Difíciles de reducir en la inmensidad de su historia y sus realizaciones, en sus muchas facetas y escenarios (la conquista de Inglaterra e Irlanda, pero también la gran empresa comercial —y guerrera— en el Este, sus incursiones fluviales en Francia y España, la gran gesta islandesa, los viajes de Erik y Leif…), el fin de los vikingos tuvo mucho que ver con su conversión (lenta) al cristianismo. El vikingo sin cuernos, aunque nunca los llevó, paradójicamente dejaba de ser un verdadero vikingo.
EQUIPAJE VIKINGO. Para hacerse a la mar en esta nueva singladura con los vikingos, aparte de recordar que los viajes en sus barcos eran todo un trance, especialmente en mar abierto, es bueno meter en la maleta unas cuantas cosas, además de la serie Vikings:
1. El catálogo de la exposición del British Museum (tan contundente que puede servir de ancla). Vikings life and legend sistematiza buena parte de nuestros conocimientos actuales sobre los vikingos en una serie de artículos de grandes especialistas. A destacar el capítulo sobre los barcos y la tecnología naval.
2. Los vikingos, el terror de Europa (Ariel), del especialista militar Paddy Griffith, es un interesantísimo ensayo sobre la forma en que los vikingos hacían la guerra (y no el amor).

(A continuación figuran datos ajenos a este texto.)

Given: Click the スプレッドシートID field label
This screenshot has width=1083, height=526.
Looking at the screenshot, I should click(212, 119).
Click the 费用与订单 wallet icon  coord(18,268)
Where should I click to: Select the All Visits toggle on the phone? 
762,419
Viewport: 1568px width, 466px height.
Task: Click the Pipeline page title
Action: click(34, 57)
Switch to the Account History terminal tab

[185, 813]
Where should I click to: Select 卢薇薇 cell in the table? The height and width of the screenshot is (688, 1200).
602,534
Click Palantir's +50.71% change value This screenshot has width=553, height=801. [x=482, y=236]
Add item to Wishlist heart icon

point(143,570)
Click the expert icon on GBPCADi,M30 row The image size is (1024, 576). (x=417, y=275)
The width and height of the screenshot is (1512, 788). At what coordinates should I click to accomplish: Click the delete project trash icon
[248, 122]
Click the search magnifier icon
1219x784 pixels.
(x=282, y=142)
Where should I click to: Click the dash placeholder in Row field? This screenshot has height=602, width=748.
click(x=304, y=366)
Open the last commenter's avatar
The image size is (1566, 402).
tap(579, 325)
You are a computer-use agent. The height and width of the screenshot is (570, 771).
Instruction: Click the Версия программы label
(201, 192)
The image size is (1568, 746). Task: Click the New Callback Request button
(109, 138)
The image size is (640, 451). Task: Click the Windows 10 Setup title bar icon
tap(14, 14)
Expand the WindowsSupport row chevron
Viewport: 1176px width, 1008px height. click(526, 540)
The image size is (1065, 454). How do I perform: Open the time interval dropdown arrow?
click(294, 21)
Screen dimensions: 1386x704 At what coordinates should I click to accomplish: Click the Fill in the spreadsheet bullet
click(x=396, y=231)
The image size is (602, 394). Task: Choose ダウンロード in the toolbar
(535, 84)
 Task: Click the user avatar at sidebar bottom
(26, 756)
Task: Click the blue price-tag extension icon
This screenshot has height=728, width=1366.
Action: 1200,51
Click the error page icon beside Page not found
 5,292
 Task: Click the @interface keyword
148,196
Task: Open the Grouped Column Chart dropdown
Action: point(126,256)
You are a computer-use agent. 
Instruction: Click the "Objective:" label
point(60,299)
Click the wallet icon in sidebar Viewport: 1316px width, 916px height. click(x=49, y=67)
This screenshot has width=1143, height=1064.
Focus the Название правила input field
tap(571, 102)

Atención a la esgrima vikinga y detalles tan curiosos como que algunos jefes llevaban un doble para tener menos riesgos en combate. Entre los personajes inolvidables, Omund Pie de Árbol, que usaba una extremidad de madera después de que le cercenaran un pie en la batalla de Hafrsfjord (las piernas, por debajo de la malla y el escudo, eran un punto flaco de los vikingos; uno de los nombres favoritos para la espada era Mordedora de piernas).
4. Como libro de referencia general es buena opción The vikings, A History, Penguin),</CF> de Robert Ferguson. Muy ameno.
5. Para ir a las fuentes, muy oportuna la edición por Miraguano de la Saga de Ragnar Calzas Peludas (con la de Sturlag el laborioso y el Relato de los hijos de Ragnar). Llena de hermosas kennings (las típicas metáforas escáldicas): “La llama de las heridas” (la espada), “el negro gallo de la sangre” (el cuervo), “la pradera de las gaviotas” (el mar). Interesantísima para comparar con la serie Vikings, basada en parte en la saga. Curiosa la historia del arma secreta de rey Eystein que era... una vaca (parece cosa de los Monty Python). En la saga de los hijos de Ragnar se explica la venganza de estos contra Aella y cómo le hicieron la legendaria tortura del Águila de sangre.
6. La mirada del gran especialista Régis Boyer se compendia en Les vikings, histoire, mythes, dictionnaire (Robert Lafont). Boyer no niega la violencia de los vikingos, pero dice que peores fueron los hunos.
7. La Encyclopaedia of the Viking Age, de John Haywood (Thames & Hudson), ofrece mucha y deleitosa información.
8. Las mejores novelas de vikingos son las apasionantes de la serie de Bernard Cornwell (en Edhasa) que arranca con Northumbria, el último reino.
9. La revista de historia militar Desperta ferro tiene un muy interesante número dedicado a la herencia vikinga.
10. En el Museo Marítimo de Barcelona sigue hasta el 28 de septiembre la estupenda proveniente del Museo de Historia de Estocolmo.
11. Siempre es un placer releer el capítulo sobre literatura escandinava en Literaturas germánicas medievales (Alianza) de Borges.